▶ Tasks to perform:
A – Say whether each statement agrees with the CIFAR 100 post. Answer yes or no for each, and quote the deciding words of the post.
(i) Every class in CIFAR 100 has 500 training samples.
(ii) The code uses a batch size of 64.
(iii) The diagonal of the described picture holds the errors.
B – Print the part of the CIFAR 100 post from "CIFAR 100 is" up to and including "takes a while.".
C – In the CIFAR 100 post, how many epochs does the code set for training?

▶ Article:

····················

Why does my CIFAR 100 CNN model mainly predict two classes?

Question

I am currently trying to get a decent score (> 40% accuracy) with Keras on CIFAR 100. However, I'm experiencing a weird behaviour of a CNN model: It tends to predict some classes (2 - 5) much more often than others:

The pixel at position (i, j) contains the count how many elements of the validation set from class i were predicted to be of class j. Thus the diagonal contains the correct classifications, everything else is an error. The two vertical bars indicate that the model often predicts those classes, although it is not the case.

CIFAR 100 is perfectly balanced: All 100 classes have 500 training samples.

Why does the model tend to predict some classes MUCH more often than other classes? How can this be fixed?

The code

Running this takes a while.

#!/usr/bin/env python

from __future__ import print_function
from keras.datasets import cifar100
from keras.preprocessing.image import ImageDataGenerator
from keras.models import Sequential
from keras.layers import Dense, Dropout, Activation, Flatten
from keras.layers import Convolution2D, MaxPooling2D
from keras.utils import np_utils
from sklearn.model_selection import train_test_split
import numpy as np

batch_size = 32
nb_classes = 100
nb_epoch = 50
data_augmentation = True

# input image dimensions
img_rows, img_cols = 32, 32
# The CIFAR10 images are RGB.
img_channels = 3

# The data, shuffled and split between train and test sets:
(X, y), (X_test, y_test) = cifar100.load_data()
X_train, X_val, y_train, y_val = train_test_split(X, y,
                                                  test_size=0.20,
                                                  random_state=42)

# Shuffle training data
perm = np.arange(len(X_train))
np.random.shuffle(perm)
X_train = X_train[perm]
y_train = y_train[perm]

print('X_train shape:', X_train.shape)
print(X_train.shape[0], 'train samples')
print(X_val.shape[0], 'validation samples')
print(X_test.shape[0], 'test samples')

····················

▶ Dataset rows:
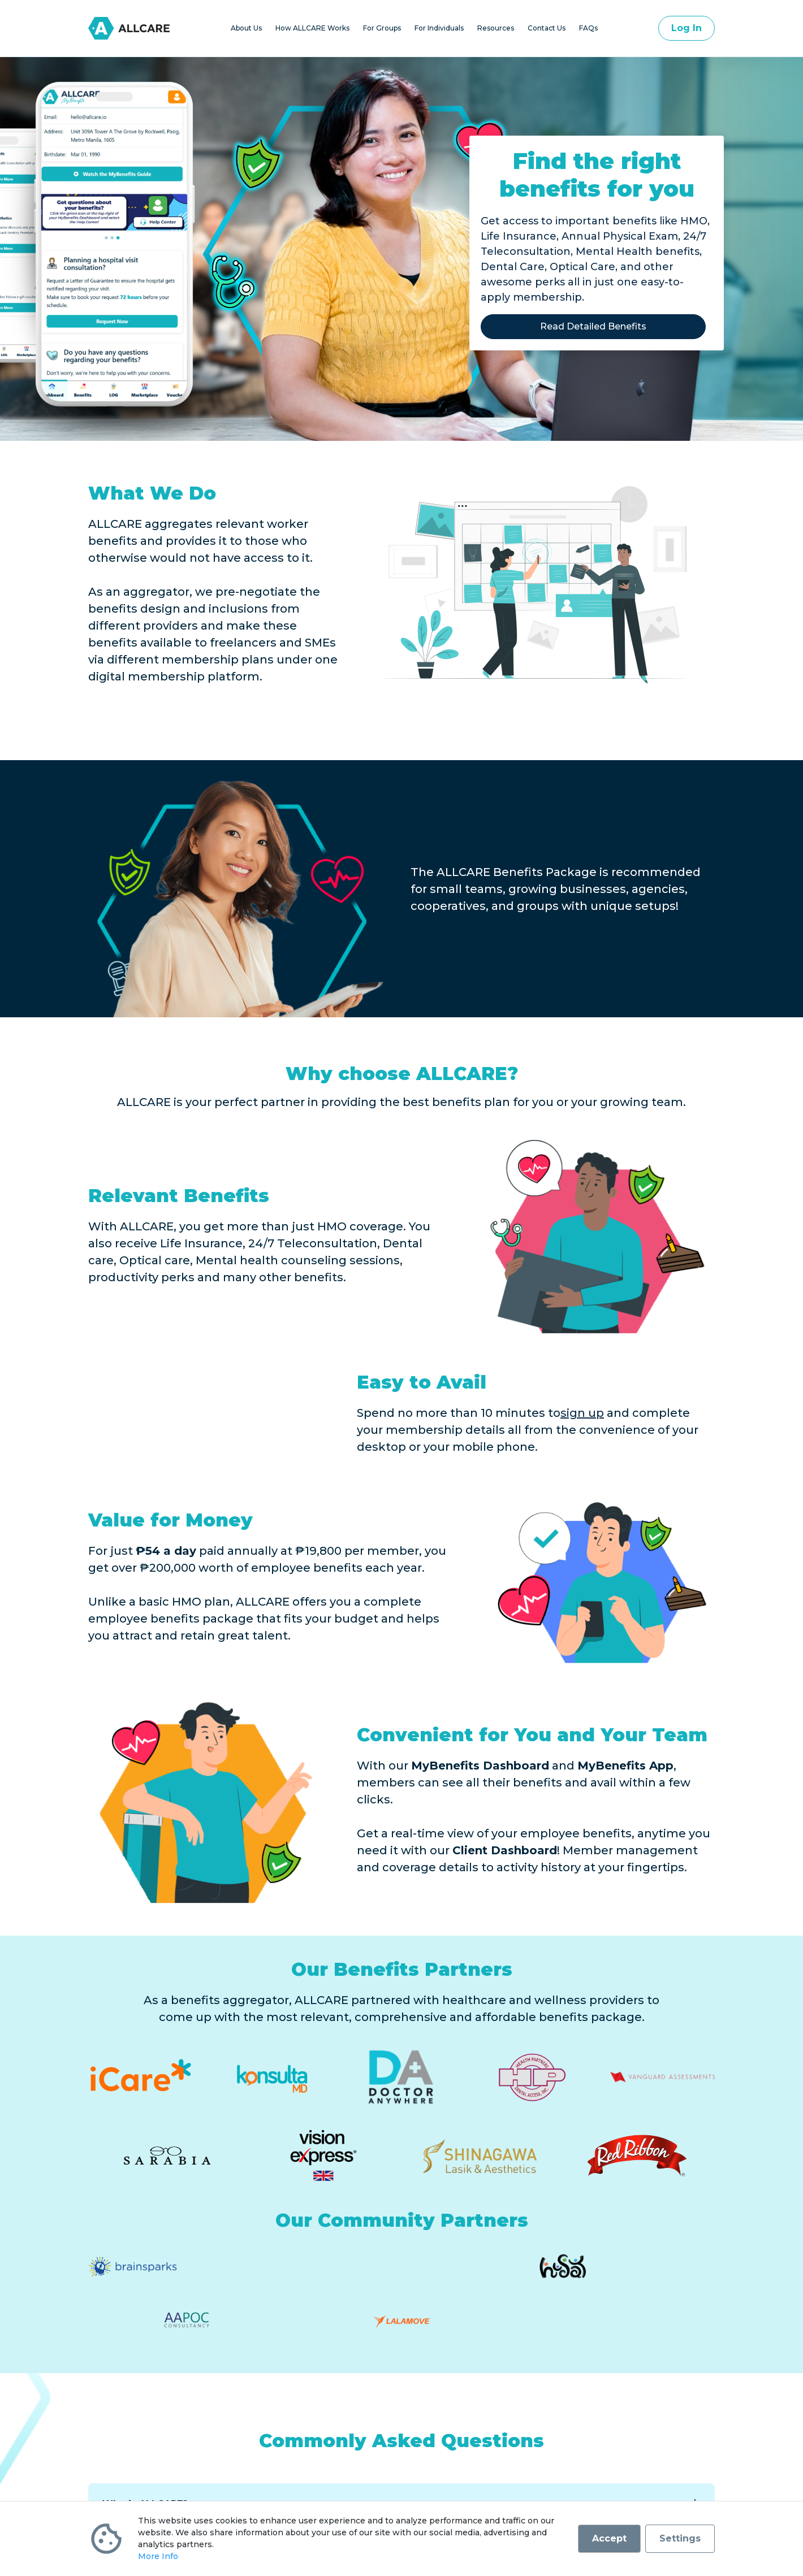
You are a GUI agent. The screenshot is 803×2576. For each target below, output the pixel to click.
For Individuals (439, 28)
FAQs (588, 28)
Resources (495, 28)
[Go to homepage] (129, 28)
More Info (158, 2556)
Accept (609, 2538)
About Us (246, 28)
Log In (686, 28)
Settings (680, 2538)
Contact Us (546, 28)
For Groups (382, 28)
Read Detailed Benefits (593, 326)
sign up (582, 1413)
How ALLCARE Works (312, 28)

····················

▶ Per-task outputs:
A –
(i) Yes: "All 100 classes have 500 training samples."
(ii) No: "batch_size = 32"
(iii) No: "Thus the diagonal contains the correct classifications, everything else is an error."

B –
CIFAR 100 is perfectly balanced: All 100 classes have 500 training samples.

Why does the model tend to predict some classes MUCH more often than other classes? How can this be fixed?

The code

Running this takes a while.

C – 50 (nb_epoch = 50)